I think we need a situation where it is easier for both partners to work flexi-time, to go part time, or to pick up a career after a break. I really don't think this is a hopeless thing to wish for, because when I compare what my generation can do with my parents' generation, there have been huge changes. Back when my mum stopped working to care for us, there was really no system in her industry for anyone to go part time. She didn't know there was such a thing as a job share (though in her industry it would have worked well).

I think also the 24/7 culture of shops opening makes it easier to work shifts in, too, maybe? Though then that also has a knock-on effect as I remember someone on here linking to a study that found that women in the US who tended to work the nightshifts a lot in order to bring in a salary around childcare, were more prone to health problems because it isn't a healthy lifestyle.

Despite all that I do think there could be a heck of a lot more done to make it possible for two partners to share working and childcare effectively.

LRDtheFeministDragon Mon 01-Apr-13 17:01:38

Cross posted - satsu - oh, go for it! The article is rubbish so I was sort of hoping we'd get onto a more interesting debate than it provides. I was enjoying your posts.

SatsukiKusukabe Mon 01-Apr-13 17:12:16

yes job sharing should be more of an option and potentially (this is probably not too practical but would be brilliant ) what if 60 hours a week positions could be made available to couples instead if individual?
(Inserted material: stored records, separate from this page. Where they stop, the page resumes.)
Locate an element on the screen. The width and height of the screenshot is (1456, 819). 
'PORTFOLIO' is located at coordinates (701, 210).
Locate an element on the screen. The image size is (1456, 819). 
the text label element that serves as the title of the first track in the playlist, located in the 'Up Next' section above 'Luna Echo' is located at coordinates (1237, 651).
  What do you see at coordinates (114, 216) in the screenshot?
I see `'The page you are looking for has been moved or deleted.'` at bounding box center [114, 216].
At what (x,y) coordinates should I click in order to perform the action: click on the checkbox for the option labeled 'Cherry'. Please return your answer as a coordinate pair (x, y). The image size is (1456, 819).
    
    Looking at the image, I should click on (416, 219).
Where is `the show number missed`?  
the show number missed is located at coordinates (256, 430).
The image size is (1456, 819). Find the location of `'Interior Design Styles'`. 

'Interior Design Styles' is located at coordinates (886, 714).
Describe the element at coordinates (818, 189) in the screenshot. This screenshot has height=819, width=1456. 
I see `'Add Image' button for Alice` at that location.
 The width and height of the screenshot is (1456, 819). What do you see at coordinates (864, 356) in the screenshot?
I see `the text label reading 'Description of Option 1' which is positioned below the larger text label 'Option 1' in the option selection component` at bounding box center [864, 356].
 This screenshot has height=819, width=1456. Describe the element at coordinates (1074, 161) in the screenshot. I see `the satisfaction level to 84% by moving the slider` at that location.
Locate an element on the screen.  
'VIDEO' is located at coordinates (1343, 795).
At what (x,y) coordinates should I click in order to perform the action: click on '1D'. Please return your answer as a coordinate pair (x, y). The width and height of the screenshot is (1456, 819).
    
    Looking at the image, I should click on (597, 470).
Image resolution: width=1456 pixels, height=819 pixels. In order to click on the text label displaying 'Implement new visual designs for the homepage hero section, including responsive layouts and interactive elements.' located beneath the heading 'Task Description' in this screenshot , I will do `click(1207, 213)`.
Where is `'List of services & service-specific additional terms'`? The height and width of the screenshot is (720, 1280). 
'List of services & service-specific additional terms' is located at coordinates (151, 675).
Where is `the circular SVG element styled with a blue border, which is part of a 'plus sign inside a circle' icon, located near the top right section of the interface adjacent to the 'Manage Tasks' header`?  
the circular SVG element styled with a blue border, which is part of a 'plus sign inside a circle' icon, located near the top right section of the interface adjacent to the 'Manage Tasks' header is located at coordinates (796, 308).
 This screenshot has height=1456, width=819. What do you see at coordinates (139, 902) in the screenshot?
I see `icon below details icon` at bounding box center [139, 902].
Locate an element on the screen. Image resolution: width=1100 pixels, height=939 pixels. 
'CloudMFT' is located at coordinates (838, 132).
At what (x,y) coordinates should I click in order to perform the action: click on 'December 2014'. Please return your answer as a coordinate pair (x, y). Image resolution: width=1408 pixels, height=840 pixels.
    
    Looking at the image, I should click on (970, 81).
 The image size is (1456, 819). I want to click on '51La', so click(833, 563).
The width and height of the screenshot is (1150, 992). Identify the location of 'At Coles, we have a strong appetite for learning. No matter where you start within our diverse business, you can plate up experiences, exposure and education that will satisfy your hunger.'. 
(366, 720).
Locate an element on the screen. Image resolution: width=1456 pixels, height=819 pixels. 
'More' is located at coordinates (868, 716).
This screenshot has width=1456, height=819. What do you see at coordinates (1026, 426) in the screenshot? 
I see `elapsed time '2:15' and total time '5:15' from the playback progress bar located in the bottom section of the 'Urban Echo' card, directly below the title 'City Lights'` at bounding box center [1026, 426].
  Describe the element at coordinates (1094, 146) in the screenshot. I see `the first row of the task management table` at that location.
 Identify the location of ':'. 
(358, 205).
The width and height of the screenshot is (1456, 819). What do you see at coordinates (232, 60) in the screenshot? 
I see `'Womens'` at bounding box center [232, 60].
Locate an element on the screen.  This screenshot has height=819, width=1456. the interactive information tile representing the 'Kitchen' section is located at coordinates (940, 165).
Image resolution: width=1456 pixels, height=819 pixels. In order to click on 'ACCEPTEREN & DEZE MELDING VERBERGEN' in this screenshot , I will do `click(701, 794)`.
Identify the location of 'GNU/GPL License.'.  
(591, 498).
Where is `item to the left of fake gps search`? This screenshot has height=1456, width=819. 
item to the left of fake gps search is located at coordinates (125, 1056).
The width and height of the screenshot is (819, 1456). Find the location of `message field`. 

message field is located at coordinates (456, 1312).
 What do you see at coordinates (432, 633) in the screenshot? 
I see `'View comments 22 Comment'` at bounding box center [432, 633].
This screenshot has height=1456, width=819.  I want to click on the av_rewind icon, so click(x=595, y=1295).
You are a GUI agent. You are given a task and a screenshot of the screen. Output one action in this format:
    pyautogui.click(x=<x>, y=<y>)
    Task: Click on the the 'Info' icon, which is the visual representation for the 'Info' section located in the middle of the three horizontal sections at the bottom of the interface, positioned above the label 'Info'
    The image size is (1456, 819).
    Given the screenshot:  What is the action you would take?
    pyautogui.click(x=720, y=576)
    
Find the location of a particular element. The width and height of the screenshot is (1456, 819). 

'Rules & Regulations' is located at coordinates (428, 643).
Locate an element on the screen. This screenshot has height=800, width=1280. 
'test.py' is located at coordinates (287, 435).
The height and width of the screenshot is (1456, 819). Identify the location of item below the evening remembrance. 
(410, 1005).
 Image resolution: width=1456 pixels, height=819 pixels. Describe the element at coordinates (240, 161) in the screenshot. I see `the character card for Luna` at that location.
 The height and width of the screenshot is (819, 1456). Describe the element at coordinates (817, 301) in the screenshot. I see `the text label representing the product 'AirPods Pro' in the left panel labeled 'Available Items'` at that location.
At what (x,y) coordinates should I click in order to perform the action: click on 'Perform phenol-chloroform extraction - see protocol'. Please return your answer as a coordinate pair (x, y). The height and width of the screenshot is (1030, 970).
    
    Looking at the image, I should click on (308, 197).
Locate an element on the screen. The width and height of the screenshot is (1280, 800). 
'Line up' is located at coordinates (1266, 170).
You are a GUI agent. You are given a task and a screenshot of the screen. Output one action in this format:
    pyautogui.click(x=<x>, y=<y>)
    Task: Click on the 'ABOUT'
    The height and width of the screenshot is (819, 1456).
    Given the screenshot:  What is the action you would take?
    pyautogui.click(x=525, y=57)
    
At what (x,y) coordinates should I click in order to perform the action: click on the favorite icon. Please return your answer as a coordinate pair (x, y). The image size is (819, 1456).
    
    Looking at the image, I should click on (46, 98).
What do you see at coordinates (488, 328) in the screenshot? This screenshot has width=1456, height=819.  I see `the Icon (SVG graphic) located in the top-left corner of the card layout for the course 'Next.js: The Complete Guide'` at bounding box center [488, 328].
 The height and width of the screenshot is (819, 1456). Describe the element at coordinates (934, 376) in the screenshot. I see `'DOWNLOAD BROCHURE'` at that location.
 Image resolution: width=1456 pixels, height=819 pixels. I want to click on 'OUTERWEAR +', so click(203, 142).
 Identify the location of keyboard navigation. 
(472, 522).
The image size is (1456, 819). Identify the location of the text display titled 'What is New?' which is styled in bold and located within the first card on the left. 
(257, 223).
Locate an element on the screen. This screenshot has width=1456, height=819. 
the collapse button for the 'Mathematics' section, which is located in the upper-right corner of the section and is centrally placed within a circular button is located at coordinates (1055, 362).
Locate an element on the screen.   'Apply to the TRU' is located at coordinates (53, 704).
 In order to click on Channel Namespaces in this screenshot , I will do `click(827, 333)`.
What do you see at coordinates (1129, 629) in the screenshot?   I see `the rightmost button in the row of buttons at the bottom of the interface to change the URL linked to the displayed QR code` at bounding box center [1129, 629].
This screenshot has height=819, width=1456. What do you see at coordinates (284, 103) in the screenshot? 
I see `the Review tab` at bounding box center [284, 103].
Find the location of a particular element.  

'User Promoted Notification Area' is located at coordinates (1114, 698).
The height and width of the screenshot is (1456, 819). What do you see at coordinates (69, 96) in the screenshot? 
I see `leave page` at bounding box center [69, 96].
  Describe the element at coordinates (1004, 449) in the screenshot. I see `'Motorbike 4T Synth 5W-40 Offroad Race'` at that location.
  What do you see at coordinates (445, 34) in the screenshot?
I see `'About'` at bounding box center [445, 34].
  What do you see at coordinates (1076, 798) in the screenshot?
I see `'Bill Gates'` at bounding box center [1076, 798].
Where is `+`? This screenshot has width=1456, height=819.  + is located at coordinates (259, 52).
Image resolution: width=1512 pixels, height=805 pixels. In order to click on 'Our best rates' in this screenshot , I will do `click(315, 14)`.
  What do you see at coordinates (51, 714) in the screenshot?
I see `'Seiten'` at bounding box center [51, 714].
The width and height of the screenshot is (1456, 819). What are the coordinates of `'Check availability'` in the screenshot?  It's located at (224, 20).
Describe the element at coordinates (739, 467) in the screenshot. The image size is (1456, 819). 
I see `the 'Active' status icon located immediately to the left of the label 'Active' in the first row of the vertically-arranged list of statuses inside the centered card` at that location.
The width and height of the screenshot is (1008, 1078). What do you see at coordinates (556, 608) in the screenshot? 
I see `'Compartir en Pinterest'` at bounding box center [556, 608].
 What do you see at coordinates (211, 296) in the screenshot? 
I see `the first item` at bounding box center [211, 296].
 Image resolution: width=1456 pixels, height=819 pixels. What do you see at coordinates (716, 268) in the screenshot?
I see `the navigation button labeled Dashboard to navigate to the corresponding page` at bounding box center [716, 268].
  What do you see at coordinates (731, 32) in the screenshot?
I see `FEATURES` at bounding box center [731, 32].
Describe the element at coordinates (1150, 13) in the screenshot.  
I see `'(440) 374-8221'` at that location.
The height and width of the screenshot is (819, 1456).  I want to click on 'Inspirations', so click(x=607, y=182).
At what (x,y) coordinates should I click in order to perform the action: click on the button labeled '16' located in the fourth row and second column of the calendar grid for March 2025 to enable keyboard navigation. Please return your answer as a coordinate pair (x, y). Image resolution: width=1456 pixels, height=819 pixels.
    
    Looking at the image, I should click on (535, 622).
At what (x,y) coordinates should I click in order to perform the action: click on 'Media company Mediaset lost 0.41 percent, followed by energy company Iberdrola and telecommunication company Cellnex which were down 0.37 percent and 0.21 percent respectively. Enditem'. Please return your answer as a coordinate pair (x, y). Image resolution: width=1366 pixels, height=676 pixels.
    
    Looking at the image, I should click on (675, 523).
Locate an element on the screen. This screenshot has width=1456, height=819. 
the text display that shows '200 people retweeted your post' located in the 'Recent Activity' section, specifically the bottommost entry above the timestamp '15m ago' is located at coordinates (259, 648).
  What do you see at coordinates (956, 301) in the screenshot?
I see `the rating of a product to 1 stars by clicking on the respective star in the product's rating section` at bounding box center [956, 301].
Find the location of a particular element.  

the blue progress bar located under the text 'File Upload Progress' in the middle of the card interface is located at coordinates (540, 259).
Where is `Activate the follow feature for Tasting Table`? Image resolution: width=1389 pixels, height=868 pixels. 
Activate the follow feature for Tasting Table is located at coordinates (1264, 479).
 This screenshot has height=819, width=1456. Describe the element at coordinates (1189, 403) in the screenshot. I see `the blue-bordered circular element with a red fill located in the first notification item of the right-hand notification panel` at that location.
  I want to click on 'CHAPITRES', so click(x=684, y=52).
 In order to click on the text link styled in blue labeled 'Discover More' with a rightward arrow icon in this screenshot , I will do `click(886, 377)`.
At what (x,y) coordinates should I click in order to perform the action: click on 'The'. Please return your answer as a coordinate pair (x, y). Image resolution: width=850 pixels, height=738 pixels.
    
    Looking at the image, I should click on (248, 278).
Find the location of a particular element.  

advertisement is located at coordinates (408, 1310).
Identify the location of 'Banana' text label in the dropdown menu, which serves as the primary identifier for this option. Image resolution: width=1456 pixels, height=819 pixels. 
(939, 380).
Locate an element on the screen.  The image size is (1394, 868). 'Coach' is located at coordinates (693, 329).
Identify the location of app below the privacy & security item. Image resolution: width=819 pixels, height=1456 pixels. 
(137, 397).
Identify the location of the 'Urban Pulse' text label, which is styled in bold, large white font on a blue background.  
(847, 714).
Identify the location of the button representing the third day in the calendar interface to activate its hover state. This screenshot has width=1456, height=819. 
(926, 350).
Where there is no special skill needed such as in shops etc? if the couple could then work their family life to suit them so long as someone is covering the shift?

LRDtheFeministDragon Mon 01-Apr-13 17:18:47

Oddly enough, my brother and SIL have a job share just like the one you describe. It has worked brilliantly because their employer (obviously) knows they are two halves of a couple and so will need to balance their time off so there's always someone around to do childcare.

I hadn't thought of it working more generally but you're right - it could be brilliant. Especially if you're both job seeking but need part time work. I would guess it is more efficient than a job share with some random person, because it'd be in the couple's interests to prove that part-time jobs work, they'd not be blaming the other person all the time.

grimbletart Mon 01-Apr-13 17:30:10

LRD makes as good point.

It's easy to forget how few people went to university in 1958.

The figures I have (1960 actually) showed there were:
22,428 achieving first degrees,of which only 5.575 were women:
3,273 achieving higher degrees of which only 274 were women.

LRDtheFeministDragon Mon 01-Apr-13 17:34:05

Crikey. Thanks, those figures are fascinating - I admit, I didn't know it was such a small proportion of women to men.

Well, I do hope someone knows a woman who got a degree in 1958-60. She is one of the 5,575 women who made feminism fail and oppressed working women and men in a way that centuries of millions of men under the patriarchy never managed.

duchesse Mon 01-Apr-13 17:36:17

What I read the article as saying is that the gender divide hasn't yet been vanquished in a way that we all knew about anyway- that is to say women lose ground the moment they have children. Since there appears to be a correlation between low qualifications and having children at a lower age, I would hope that the issues underlying this would be the first to be addressed. The fact that women in particular seem to start losing ground professionally the instant they have children is the thing that to my mind needs to be addressed. Equality in education and access to it is well underway (although aspiration is often the problem in the UK for young people of both sexes), so I view the child bearing factor as being the most significant.

The fact is that childcare for example is unaffordable for many lower-paid women, leaving them a hobson's choice of working for nothing or less than nothing, or staying at home to bring up their own children (potentially whilst working graveyard shifts in some appallingly paid place and roping relatives in tp cover any childcare gaps), while better paid women are able to access high quality childcare flexible that they trust to do a good job for their children.